- EXERCISE INSTRUCTIONS
Here the whole listing must be retyped exactly, with no line omitted.

- DATA TO EXAMINE
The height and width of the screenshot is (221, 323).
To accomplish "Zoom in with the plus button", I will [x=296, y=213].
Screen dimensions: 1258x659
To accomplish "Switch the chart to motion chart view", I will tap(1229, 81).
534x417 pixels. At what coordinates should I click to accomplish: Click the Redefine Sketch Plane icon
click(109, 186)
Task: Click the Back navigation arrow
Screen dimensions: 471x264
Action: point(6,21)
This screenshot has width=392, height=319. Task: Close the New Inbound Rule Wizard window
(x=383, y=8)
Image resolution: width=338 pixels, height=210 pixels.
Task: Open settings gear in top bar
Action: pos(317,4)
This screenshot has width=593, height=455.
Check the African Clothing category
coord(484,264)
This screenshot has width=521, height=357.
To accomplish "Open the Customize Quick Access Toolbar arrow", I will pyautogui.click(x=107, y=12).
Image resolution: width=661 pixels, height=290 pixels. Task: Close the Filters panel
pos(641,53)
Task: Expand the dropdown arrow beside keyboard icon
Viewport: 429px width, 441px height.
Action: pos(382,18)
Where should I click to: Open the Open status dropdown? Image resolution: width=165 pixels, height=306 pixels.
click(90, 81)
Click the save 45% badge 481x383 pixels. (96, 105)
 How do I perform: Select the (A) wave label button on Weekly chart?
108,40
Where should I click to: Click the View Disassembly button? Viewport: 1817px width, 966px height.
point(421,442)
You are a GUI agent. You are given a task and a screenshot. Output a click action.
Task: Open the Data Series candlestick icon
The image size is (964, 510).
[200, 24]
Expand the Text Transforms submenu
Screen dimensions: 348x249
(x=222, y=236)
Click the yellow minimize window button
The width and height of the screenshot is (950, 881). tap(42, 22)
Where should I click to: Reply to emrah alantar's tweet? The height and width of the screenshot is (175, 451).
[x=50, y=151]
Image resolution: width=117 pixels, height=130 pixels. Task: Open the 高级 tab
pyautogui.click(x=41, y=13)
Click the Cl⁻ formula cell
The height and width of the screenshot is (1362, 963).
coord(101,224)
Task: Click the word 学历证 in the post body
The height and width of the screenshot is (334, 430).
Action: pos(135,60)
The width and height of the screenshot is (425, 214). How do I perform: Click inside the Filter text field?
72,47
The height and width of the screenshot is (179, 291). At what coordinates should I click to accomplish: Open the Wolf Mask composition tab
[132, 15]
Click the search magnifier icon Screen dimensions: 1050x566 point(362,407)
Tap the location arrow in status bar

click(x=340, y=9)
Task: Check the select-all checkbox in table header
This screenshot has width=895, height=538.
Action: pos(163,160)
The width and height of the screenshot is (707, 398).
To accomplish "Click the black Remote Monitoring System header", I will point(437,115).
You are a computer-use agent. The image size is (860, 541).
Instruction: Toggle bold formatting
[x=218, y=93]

- TASK SOLUTION
The height and width of the screenshot is (221, 323).
To accomplish "Zoom in with the plus button", I will [x=296, y=213].
Screen dimensions: 1258x659
To accomplish "Switch the chart to motion chart view", I will tap(1229, 81).
534x417 pixels. At what coordinates should I click to accomplish: Click the Redefine Sketch Plane icon
click(109, 186)
Task: Click the Back navigation arrow
Screen dimensions: 471x264
Action: point(6,21)
This screenshot has width=392, height=319. Task: Close the New Inbound Rule Wizard window
(x=383, y=8)
Image resolution: width=338 pixels, height=210 pixels.
Task: Open settings gear in top bar
Action: pos(317,4)
This screenshot has width=593, height=455.
Check the African Clothing category
coord(484,264)
This screenshot has width=521, height=357.
To accomplish "Open the Customize Quick Access Toolbar arrow", I will pyautogui.click(x=107, y=12).
Image resolution: width=661 pixels, height=290 pixels. Task: Close the Filters panel
pos(641,53)
Task: Expand the dropdown arrow beside keyboard icon
Viewport: 429px width, 441px height.
Action: pos(382,18)
Where should I click to: Open the Open status dropdown? Image resolution: width=165 pixels, height=306 pixels.
click(90, 81)
Click the save 45% badge 481x383 pixels. (96, 105)
 How do I perform: Select the (A) wave label button on Weekly chart?
108,40
Where should I click to: Click the View Disassembly button? Viewport: 1817px width, 966px height.
point(421,442)
You are a GUI agent. You are given a task and a screenshot. Output a click action.
Task: Open the Data Series candlestick icon
The image size is (964, 510).
[200, 24]
Expand the Text Transforms submenu
Screen dimensions: 348x249
(x=222, y=236)
Click the yellow minimize window button
The width and height of the screenshot is (950, 881). tap(42, 22)
Where should I click to: Reply to emrah alantar's tweet? The height and width of the screenshot is (175, 451).
[x=50, y=151]
Image resolution: width=117 pixels, height=130 pixels. Task: Open the 高级 tab
pyautogui.click(x=41, y=13)
Click the Cl⁻ formula cell
The height and width of the screenshot is (1362, 963).
coord(101,224)
Task: Click the word 学历证 in the post body
The height and width of the screenshot is (334, 430).
Action: pos(135,60)
The width and height of the screenshot is (425, 214). How do I perform: Click inside the Filter text field?
72,47
The height and width of the screenshot is (179, 291). At what coordinates should I click to accomplish: Open the Wolf Mask composition tab
[132, 15]
Click the search magnifier icon Screen dimensions: 1050x566 point(362,407)
Tap the location arrow in status bar

click(x=340, y=9)
Task: Check the select-all checkbox in table header
This screenshot has width=895, height=538.
Action: pos(163,160)
The width and height of the screenshot is (707, 398).
To accomplish "Click the black Remote Monitoring System header", I will point(437,115).
You are a computer-use agent. The image size is (860, 541).
Instruction: Toggle bold formatting
[x=218, y=93]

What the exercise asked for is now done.